One Man to Beat's Date with Fame: One of the first tents I set up on my own was for the Ole Miss-Tennessee game in Oxford in 2004. I had family coming into town, and I had told them everything about the Grove(i.e. beautiful women, unlimited food/drink/hospitality, buzzing football atmosphere). While hustling out to the Grove the night before the game, I found a lonely spot near a collection of chairs but under the shade of a massive oak tree. I moved a few of the chairs to give myself more space when a gruff man told me to stop what I was doing. He said, "Don't you know who's chairs these are? The Mannings." I apologized, but I sure as hell wasn't about to move from that spot!
 
The next day, my family received their first Grove experience, complete with cameos from the first family of college football: Archie, Peyton and Eli Manning, all in attendance for the game. There was a break in the NFL schedule coinciding with the game, and lo and behold, there we sat enjoying fried chicken away from three of the greatest QB arms in the history of football.
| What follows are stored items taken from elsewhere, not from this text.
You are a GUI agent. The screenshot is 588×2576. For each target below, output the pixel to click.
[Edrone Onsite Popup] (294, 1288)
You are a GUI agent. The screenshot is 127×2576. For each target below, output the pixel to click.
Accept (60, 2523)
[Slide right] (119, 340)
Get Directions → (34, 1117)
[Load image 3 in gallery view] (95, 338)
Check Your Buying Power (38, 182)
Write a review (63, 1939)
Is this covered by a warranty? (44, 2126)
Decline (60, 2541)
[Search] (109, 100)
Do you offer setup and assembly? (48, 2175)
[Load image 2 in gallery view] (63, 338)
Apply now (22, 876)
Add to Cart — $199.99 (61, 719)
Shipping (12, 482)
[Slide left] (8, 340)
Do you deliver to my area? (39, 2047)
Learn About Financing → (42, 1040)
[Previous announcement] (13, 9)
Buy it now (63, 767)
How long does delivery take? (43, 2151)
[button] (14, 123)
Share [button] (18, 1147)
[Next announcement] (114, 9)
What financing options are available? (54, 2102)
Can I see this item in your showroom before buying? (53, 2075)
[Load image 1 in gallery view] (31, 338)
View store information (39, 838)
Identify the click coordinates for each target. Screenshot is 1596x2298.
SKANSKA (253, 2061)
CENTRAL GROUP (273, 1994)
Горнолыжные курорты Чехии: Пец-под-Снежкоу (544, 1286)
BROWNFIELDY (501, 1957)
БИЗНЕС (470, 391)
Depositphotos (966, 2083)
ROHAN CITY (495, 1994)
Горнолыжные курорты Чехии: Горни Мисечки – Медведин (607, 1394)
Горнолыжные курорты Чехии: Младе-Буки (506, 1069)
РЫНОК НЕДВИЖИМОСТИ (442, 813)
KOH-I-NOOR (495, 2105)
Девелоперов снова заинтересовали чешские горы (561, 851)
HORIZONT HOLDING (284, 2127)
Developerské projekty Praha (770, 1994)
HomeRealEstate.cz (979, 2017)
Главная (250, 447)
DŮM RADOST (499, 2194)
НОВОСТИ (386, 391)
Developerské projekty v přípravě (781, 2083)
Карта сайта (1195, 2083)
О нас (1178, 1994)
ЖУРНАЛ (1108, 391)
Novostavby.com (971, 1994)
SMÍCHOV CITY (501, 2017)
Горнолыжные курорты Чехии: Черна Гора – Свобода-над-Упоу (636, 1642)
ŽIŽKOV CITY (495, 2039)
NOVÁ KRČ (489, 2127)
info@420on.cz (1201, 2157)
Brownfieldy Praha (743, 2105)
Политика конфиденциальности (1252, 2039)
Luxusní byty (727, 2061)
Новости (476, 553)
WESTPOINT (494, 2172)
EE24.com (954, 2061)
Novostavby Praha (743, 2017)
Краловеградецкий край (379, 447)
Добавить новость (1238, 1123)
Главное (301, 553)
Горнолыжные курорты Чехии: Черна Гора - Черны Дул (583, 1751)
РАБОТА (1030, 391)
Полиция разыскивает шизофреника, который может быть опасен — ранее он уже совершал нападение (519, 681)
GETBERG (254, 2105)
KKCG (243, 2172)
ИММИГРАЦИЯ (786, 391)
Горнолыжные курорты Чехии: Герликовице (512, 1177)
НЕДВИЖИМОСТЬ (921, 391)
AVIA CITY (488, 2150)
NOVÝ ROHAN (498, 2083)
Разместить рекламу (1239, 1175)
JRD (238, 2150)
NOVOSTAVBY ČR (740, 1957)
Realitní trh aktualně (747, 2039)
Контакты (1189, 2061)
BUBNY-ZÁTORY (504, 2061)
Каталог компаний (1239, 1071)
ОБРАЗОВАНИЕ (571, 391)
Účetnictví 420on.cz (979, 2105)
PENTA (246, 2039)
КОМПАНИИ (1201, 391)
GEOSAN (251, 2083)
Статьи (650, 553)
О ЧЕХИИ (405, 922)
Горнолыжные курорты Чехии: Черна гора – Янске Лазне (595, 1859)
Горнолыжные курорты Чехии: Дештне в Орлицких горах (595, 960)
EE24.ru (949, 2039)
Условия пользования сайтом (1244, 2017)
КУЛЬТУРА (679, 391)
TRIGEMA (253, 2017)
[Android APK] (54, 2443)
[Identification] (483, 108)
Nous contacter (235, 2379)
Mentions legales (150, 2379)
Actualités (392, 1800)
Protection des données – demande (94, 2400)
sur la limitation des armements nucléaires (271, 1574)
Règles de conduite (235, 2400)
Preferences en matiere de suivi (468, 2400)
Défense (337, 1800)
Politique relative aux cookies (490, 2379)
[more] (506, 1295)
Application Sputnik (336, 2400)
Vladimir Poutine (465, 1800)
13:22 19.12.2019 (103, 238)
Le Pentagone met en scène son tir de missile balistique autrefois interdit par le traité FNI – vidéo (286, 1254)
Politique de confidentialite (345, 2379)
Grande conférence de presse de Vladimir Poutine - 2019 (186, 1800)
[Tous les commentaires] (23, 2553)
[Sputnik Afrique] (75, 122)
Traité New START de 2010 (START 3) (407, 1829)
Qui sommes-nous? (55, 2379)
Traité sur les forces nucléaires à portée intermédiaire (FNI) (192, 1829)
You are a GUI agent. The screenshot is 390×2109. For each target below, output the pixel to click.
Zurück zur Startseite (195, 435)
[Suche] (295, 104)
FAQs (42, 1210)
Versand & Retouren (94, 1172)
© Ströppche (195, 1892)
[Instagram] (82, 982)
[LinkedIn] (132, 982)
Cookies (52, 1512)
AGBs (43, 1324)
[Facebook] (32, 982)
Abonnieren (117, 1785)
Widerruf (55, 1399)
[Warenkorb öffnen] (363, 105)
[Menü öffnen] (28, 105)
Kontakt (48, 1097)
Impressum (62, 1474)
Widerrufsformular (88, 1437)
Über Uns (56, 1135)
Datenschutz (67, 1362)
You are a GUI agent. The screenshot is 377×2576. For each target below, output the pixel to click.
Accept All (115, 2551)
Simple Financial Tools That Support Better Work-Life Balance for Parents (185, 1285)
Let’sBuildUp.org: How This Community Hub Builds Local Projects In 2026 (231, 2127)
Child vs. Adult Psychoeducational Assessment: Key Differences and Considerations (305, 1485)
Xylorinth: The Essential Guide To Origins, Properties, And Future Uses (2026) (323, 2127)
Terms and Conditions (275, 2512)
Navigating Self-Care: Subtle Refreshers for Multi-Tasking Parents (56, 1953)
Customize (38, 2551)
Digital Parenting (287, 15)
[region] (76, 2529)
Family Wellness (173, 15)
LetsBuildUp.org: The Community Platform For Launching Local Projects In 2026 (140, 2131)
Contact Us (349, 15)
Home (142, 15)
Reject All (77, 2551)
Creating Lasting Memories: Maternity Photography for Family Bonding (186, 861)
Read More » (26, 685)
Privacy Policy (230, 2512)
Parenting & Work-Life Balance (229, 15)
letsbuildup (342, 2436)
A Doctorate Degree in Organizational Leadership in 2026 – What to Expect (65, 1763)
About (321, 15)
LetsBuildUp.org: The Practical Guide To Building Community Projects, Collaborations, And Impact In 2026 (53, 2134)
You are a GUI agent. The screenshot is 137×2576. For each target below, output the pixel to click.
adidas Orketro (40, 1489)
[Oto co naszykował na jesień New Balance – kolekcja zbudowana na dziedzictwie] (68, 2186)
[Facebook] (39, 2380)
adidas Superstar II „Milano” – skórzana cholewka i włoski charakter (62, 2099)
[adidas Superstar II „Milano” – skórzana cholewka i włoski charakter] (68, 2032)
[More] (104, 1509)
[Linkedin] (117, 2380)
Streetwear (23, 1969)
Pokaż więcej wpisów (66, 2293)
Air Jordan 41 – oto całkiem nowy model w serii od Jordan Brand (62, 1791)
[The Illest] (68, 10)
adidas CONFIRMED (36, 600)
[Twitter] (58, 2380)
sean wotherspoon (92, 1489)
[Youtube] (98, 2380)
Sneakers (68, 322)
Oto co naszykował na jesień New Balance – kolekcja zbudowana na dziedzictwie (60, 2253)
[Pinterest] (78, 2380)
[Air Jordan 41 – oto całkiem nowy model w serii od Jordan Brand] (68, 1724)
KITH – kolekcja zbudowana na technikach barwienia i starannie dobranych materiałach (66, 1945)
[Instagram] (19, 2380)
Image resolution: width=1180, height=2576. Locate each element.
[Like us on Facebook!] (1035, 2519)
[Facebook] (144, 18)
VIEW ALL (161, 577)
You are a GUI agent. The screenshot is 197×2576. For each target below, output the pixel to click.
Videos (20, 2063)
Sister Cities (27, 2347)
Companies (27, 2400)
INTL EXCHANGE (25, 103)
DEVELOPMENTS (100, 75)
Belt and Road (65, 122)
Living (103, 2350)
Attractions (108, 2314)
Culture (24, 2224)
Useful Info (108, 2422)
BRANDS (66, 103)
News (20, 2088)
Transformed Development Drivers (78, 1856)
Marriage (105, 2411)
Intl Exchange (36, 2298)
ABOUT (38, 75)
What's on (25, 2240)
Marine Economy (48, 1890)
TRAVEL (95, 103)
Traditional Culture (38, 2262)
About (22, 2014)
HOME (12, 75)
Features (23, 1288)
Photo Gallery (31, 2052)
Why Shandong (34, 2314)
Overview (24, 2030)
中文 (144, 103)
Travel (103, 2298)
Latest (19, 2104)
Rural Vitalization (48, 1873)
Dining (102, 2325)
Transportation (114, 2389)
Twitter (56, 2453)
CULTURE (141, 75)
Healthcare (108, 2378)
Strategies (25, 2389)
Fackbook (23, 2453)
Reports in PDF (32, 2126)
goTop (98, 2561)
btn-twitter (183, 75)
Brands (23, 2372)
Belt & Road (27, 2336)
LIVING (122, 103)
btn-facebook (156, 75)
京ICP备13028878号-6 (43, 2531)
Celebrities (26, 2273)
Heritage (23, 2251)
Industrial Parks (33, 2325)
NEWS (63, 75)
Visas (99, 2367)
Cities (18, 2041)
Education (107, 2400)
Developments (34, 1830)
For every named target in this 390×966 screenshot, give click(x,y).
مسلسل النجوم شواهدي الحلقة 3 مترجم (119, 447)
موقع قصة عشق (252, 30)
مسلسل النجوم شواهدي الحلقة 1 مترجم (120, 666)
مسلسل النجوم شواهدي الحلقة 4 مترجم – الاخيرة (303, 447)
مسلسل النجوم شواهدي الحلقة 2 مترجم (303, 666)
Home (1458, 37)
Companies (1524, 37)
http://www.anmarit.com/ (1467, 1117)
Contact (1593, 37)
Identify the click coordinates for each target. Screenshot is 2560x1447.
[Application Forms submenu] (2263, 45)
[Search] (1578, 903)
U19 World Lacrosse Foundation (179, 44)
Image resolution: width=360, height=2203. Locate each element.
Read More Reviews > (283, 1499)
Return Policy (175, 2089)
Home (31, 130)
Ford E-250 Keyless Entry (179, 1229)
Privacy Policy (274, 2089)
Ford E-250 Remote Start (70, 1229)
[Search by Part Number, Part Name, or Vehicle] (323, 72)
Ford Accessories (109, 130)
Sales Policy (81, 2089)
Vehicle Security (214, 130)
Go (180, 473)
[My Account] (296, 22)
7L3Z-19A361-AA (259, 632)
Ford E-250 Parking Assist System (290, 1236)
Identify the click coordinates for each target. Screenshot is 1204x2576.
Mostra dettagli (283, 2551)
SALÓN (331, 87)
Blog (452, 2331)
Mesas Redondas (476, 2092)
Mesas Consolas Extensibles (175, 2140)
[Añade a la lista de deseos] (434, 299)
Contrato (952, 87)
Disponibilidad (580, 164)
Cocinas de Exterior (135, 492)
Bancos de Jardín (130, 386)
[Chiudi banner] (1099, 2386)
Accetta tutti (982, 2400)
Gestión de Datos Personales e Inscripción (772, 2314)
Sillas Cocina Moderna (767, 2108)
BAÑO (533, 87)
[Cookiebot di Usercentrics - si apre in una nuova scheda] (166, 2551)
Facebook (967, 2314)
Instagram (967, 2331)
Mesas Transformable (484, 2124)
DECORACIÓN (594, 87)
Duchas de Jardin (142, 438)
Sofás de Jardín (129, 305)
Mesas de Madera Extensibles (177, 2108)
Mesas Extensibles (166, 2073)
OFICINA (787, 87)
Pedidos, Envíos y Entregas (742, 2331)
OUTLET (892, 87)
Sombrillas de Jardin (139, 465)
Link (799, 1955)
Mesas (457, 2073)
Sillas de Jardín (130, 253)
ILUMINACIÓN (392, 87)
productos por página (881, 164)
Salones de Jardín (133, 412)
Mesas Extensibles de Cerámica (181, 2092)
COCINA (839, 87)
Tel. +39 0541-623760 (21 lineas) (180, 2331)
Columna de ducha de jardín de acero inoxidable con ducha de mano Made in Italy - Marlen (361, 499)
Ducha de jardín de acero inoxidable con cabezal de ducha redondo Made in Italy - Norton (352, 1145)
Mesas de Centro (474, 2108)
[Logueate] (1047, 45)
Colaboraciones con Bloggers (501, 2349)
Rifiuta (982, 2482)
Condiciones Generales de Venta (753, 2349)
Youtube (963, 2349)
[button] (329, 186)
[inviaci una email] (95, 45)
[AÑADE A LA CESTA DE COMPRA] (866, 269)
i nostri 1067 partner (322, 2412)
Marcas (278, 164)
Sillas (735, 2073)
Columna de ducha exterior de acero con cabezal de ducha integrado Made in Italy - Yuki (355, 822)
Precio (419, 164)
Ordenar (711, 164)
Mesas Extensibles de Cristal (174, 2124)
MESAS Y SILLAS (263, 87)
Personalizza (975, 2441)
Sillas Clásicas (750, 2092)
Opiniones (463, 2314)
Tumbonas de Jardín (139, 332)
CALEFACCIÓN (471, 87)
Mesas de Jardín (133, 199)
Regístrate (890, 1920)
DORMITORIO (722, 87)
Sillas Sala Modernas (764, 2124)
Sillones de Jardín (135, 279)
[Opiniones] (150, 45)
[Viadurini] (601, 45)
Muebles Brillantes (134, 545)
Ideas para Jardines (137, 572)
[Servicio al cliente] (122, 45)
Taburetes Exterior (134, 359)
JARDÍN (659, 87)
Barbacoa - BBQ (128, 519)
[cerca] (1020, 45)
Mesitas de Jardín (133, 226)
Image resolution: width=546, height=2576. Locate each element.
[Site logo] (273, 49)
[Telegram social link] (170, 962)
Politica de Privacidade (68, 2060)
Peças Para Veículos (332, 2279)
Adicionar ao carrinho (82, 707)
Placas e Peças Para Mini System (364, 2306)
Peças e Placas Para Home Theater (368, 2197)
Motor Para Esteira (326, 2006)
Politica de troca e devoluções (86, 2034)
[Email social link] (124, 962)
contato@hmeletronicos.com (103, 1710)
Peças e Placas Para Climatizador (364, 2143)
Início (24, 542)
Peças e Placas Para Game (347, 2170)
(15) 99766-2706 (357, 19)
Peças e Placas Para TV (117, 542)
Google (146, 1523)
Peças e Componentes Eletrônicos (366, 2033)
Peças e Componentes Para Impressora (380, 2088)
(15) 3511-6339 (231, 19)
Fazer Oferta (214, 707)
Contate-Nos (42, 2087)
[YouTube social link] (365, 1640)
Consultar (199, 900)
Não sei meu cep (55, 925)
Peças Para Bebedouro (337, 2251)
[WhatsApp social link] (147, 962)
Ivory Tower: I know this is going to sound super-gay, but I appreciate the decorations.  That's not my chauvinistic way of reminding you all about the hot chicks.  I am seriously, actually talking about the way our women take time to spruce up our tents to make them feel like home.  Sometimes it's just a table cloth and a few strategically places wicker baskets.  Sometimes it's autumn produce with Col. Reb painted on it.  And we've all heard tale of chandeliers and fine china.  Whatever the accoutrement, our women take the natural surroundings of the Grove and turn that into disarming and hospitable buffet.  It practically begs total strangers to walk up, say "hello," and grab something to eat or drink.

This is one of those things that truly differentiates Ole Miss pre-game from even LSU.  While the Bayou Bengals might have tents, trees, and great food like we do, their tents are still just tents.  Just like the tents at Auburn.  Just like the tents in the Junction.  Our women wouldn't be caught dead in their tents.  Our women turn tents into homes.

I love the back bed of my truck as much as any Mississippi boy, but when it comes to creating a welcoming and easy environment, you can't do in a parking lot what our women can do in the Grove.

So what's your take on tailgating traditions? Do you have any of your own?